Stored items

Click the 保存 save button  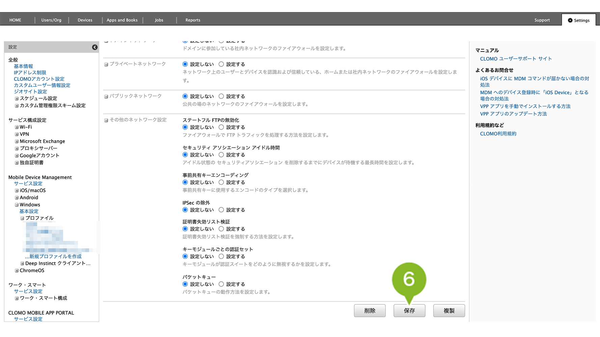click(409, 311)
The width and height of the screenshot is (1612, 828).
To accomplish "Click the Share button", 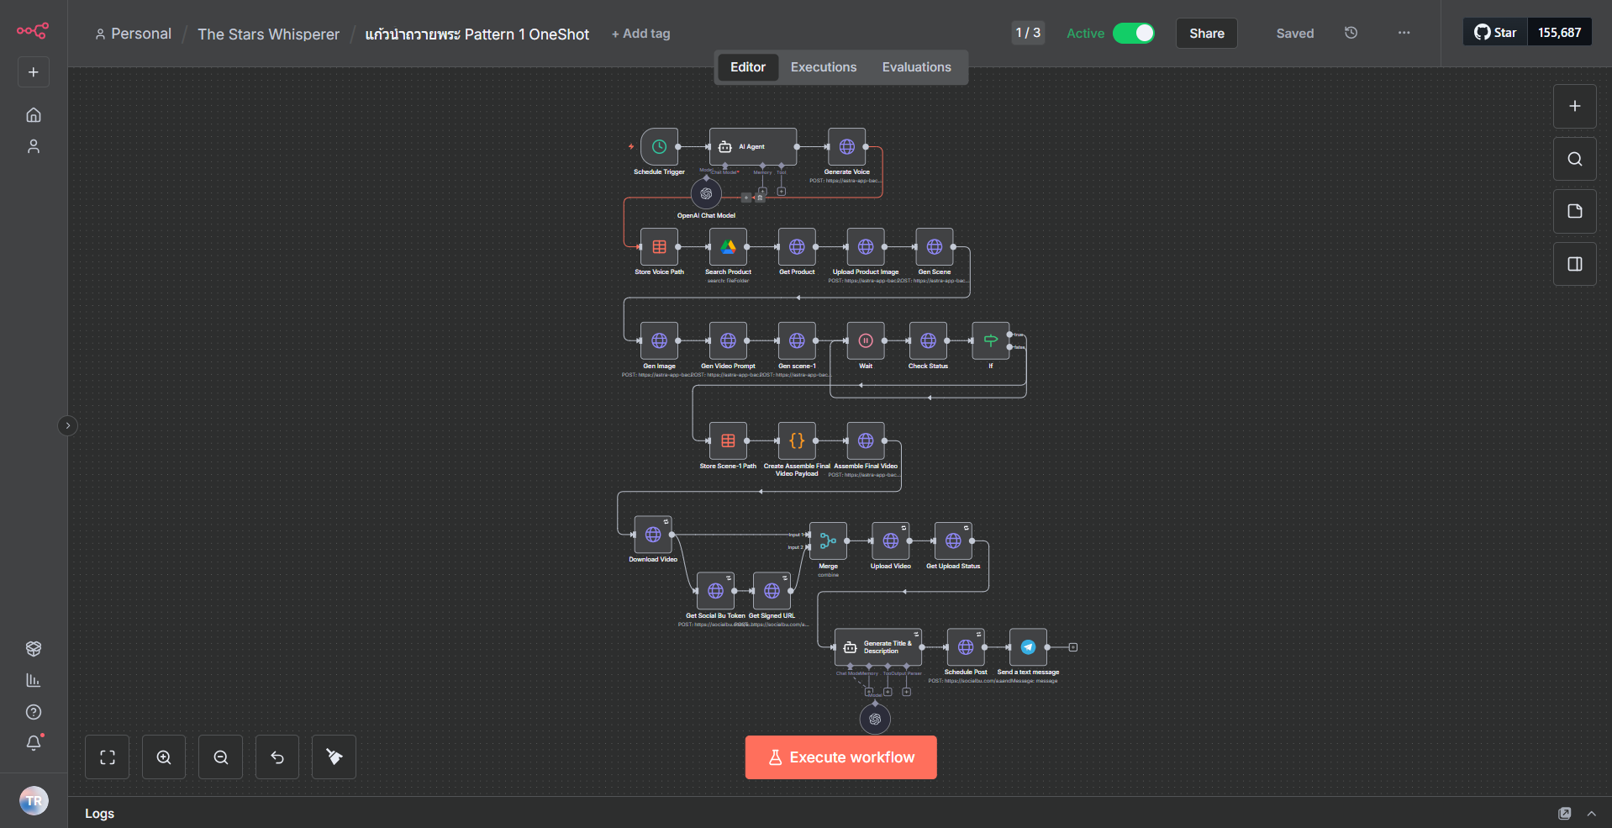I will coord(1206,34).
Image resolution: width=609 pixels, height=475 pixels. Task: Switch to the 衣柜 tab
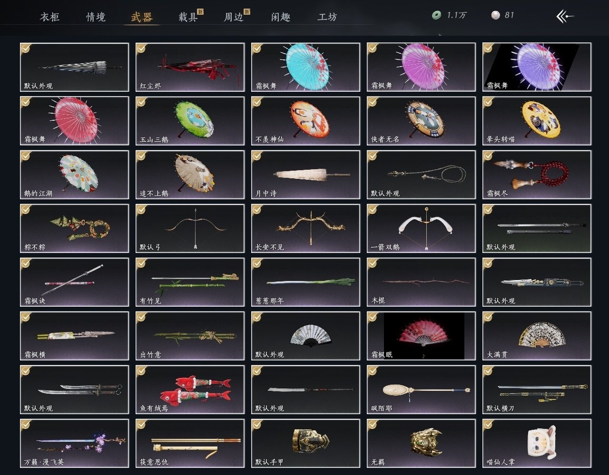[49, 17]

== Task to carry out ==
Pictures should be omitted. Please return exactly the lines from the line that holds "Image resolution: width=609" through the end of the records.

== Worked solution ==
Image resolution: width=609 pixels, height=475 pixels. Task: Switch to the 衣柜 tab
[49, 17]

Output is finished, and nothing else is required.